Ce dernier résultat paraît contre-intuitif lorsque l’on pense à la Chine comme l’usine du monde. Toutefois à l’échelle mondiale le poids des produits industriels manufacturés en terme d’eau virtuelle (282 milliards de m3/an) est faible devant le poids des produits agricoles (~ 2400 milliards de m3/an).
Ces cartes sont complétées par la figure suivante qui montre pour les principales dentées agricoles que, si la production globale d’eau virtuelle a augmenté d’environ 30 % entre 1986 et 2011, les échanges commerciaux internationaux de cette même eau virtuelle ont été multipliés par 3,5, passant de 700 à 2400 milliards de m3/an). On remarque notamment l’importance des oléagineux et de la viande dans cette croissance, les deux étant étroitement liés.
Enfin, la troisième figure que nous avons retenue dans le tableau présenté par D’Odorico et al. dresse un schéma des flux d’eau virtuelle au sein du cycle hydrologique planétaire.
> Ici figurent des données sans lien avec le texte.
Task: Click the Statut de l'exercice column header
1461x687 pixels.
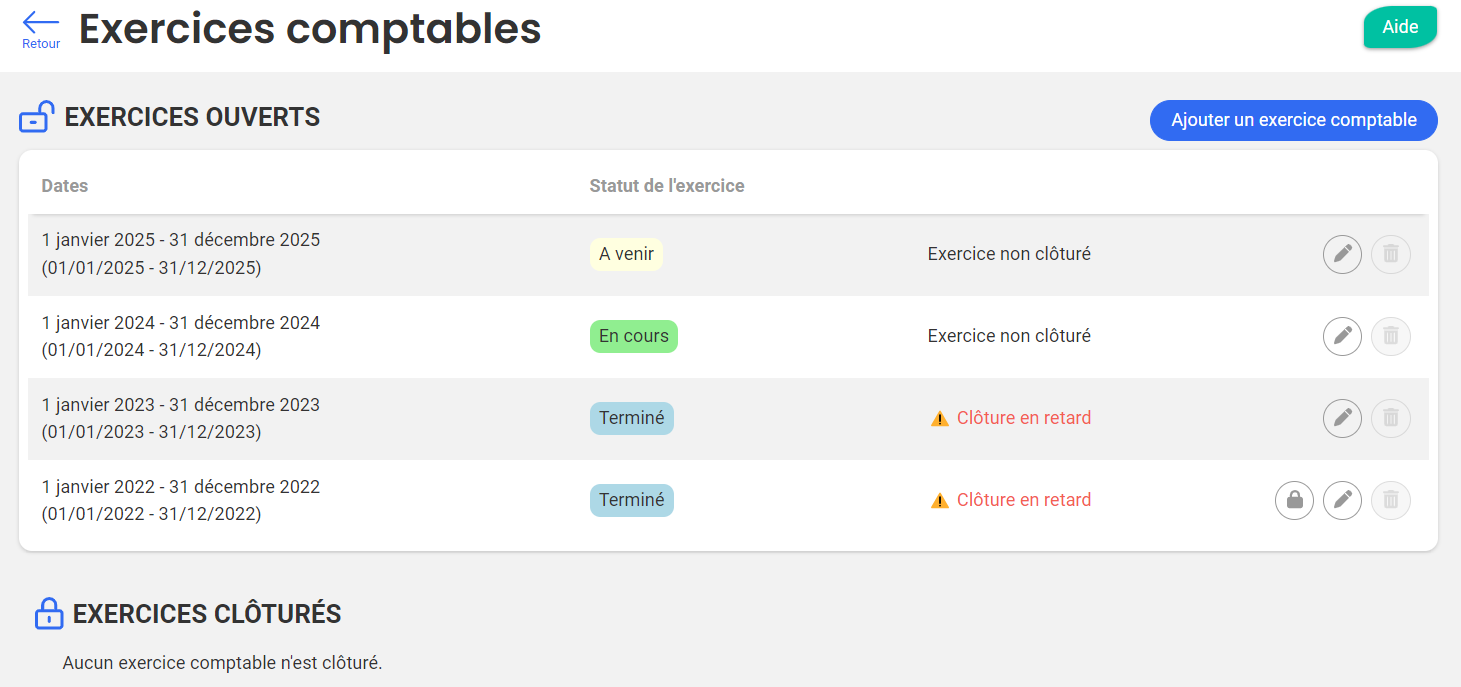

Elle est à mettre en lien avec les articles de notre site concernant les flux planétaires du cycle de l’eau, l’estimation des masses d’eau terrestres et la distinction eau bleue/verte. On y note que le flux d’eau virtuelle est loin d’être négligeable en représentant environ la moitié de l’eau verte utilisée par les terres cultivées.
Pour conclure, un article de synthèse récent (Igbaroola, Wozniak-Jasinska et Sapa, 2025) tente d’identifier par une analyse de la littérature scientifique les facteurs qui pilotent « réellement » le commerce virtuel de l’eau. Sans grande surprise ce sont les préoccupations socio-économiques qui dominent, les questions environnementales viennent très nettement derrière et les questions agricoles, technologiques ou politiques sont minoritaires.
NB. Les références de cette note sont en accès libre, sauf Gawel and Bernsen (2013), dont je peux transmettre une copie sur demande.